Segment Open
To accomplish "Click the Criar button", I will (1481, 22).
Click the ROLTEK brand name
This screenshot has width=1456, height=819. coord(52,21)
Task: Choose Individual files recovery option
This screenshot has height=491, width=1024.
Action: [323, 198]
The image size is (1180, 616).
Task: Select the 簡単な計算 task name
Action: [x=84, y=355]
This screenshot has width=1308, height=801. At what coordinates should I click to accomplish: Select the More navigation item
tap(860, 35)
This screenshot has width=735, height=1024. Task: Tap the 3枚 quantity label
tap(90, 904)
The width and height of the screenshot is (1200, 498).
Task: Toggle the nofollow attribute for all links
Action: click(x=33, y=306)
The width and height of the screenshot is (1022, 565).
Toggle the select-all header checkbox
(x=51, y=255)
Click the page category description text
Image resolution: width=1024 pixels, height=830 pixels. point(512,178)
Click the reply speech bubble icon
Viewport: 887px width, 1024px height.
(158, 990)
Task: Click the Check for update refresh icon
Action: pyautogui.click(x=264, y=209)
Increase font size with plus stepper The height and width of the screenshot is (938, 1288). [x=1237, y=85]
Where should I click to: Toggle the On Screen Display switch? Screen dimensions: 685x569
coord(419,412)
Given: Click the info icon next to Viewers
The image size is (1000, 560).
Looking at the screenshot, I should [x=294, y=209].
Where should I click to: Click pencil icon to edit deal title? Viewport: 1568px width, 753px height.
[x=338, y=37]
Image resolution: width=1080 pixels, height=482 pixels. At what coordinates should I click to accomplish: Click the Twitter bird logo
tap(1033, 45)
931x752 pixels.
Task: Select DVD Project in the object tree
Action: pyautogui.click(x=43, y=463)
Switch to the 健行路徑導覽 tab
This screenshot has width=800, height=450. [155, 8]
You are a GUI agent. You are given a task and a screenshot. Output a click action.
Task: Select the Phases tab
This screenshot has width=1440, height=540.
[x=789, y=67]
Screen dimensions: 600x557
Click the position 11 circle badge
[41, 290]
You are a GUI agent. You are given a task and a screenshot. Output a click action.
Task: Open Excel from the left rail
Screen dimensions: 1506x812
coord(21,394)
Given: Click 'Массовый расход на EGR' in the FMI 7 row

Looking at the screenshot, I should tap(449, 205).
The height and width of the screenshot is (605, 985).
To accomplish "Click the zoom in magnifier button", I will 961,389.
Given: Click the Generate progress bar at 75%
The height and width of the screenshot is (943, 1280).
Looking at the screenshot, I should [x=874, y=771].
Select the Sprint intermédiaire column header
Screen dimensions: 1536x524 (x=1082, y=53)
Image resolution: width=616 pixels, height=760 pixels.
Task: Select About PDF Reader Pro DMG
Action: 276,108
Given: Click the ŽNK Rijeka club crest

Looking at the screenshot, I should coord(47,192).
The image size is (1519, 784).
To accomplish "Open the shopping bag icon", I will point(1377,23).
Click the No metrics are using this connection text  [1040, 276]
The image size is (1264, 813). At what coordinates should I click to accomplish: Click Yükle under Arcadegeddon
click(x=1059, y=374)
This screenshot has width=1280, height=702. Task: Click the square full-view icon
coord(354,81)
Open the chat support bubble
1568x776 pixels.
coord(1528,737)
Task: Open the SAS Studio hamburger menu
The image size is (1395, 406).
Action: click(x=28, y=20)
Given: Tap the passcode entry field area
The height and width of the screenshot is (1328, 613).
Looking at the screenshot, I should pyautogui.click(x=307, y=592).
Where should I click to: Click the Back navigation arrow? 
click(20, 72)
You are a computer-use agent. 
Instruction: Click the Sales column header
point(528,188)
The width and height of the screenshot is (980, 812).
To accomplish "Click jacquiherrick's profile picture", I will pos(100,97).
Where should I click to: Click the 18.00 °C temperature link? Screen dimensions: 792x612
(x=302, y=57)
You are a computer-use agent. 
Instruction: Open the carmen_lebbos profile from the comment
Segment Closed
INSTRUCTIONS TO FOLLOW => Every line in the listing that holds "will" belongs in the answer.

EXERCISE RESPONSE =>
To accomplish "Click the Criar button", I will (1481, 22).
To accomplish "Click the zoom in magnifier button", I will 961,389.
To accomplish "Open the shopping bag icon", I will point(1377,23).
To accomplish "Click jacquiherrick's profile picture", I will pos(100,97).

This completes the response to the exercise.